Porém, Vieira aborda também no seu sermonário uma propriedade natural da mulher que a destaca na virtude do seu ser à partida maculado: o dom da maternidade. De facto, é através desta capacidade exclusivamente feminina que as descendentes de Eva, em certa medida, surgem como entidade superior ao homem, segundo os autores da monografia recenseada. O homem foi feito para se tornar pó, a mulher para dar lugar a outro ser. Nesta perspectiva, “por meio do acto de parir experimenta-se a passagem do não ser ao ser, encontrando-se aí o verdadeiro resumo de toda a Criação”, pois “por meio da maternidade atinge-se a imortalidade, já que a sucessão significa uma segunda vida ou uma antecipada ressurreição” (p. 149).

Nestes termos, em nossa opinião, Franco e Cabanas, ao passarem da análise da mulher-pecado para a análise da mulher-redenção ao longo do seu livro, deixam transparecer que Vieira não pretende ser apenas avesso à natureza da mulher, mas denota igualmente que de grandes faculdades está o género feminino dotado: “O estudo comparativo serviu-nos quer para confirmar, quer para relativizar estereótipos tocantes à concepção do universo feminino” (p. 203).
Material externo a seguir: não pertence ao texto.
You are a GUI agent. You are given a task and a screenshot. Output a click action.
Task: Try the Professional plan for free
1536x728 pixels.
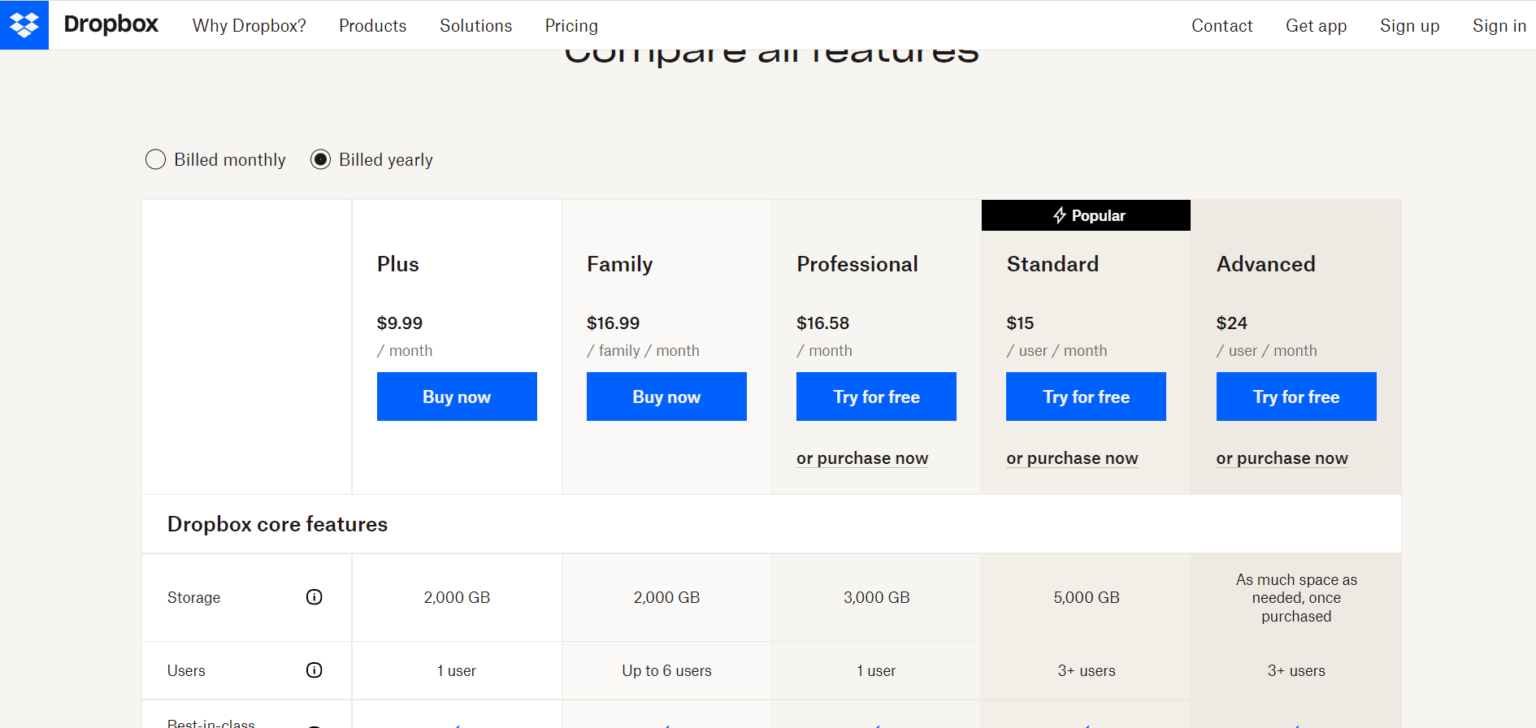[x=876, y=397]
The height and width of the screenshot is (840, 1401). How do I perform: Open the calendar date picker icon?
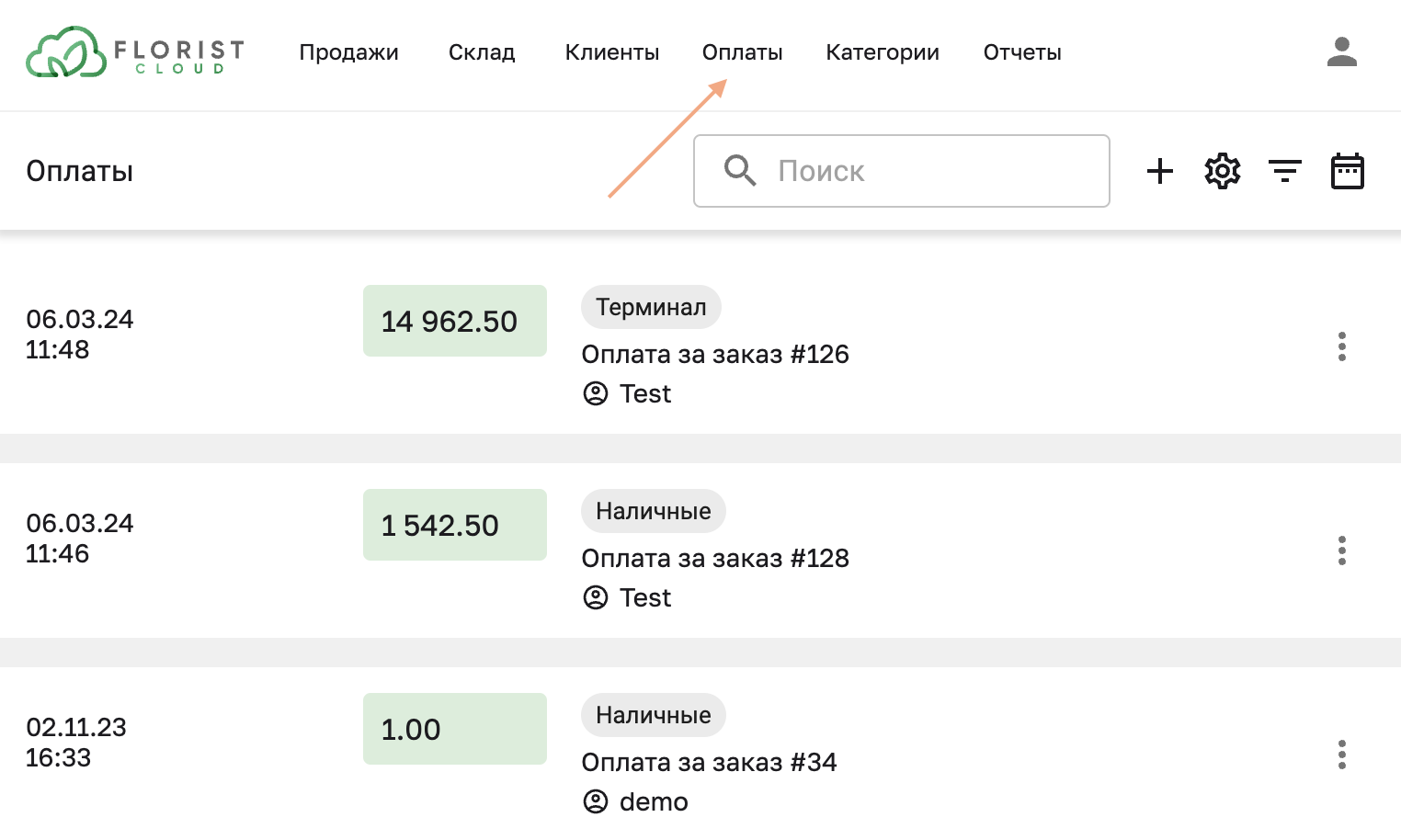click(1347, 171)
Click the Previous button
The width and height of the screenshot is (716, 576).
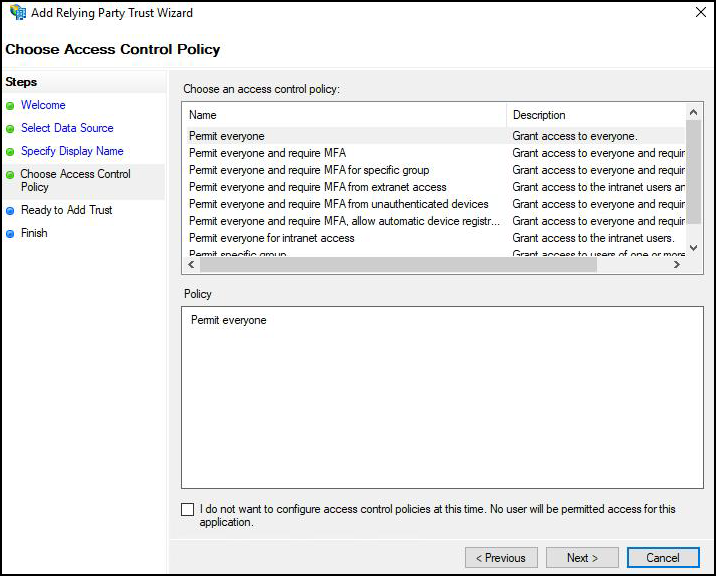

Se é certo que “a visão androcêntrica domina a oratória sagrada de Setecentos” (p. 193), repetem os autores várias vezes ao longo deste estudo, e se é certo que Vieira plasmou nos seus escritos essa percepção misógina e paradoxal que se vivia em plena época barroca (e desde há muitos séculos), é também de notar que o jesuíta era um homem do seu tempo e que, mesmo assim, deixou na sua obra uma aversão às mulheres menos acérrima do que muitos.

Este completo catálogo vieirino, valorizado também com incursões a textos de autores que articularam este mesmo assunto explorado por Vieira e a referências plásticas da mulher nas artes, é um livro a ter em conta pela sua tese no âmbito dos estudos vieirinos e pela cadência notável do seu raciocínio.

Depois da sua edição pela Editora Campo das Letras (Porto) e pela Arké (São Paulo) em 2008, encontra-se agora no prelo, para sair ainda em 2010, a tradução italiana pela Aracne Editrice (Lanuvio), confirmando assim que esta é uma publicação a que vale a pena voltar dois anos após o seu lançamento.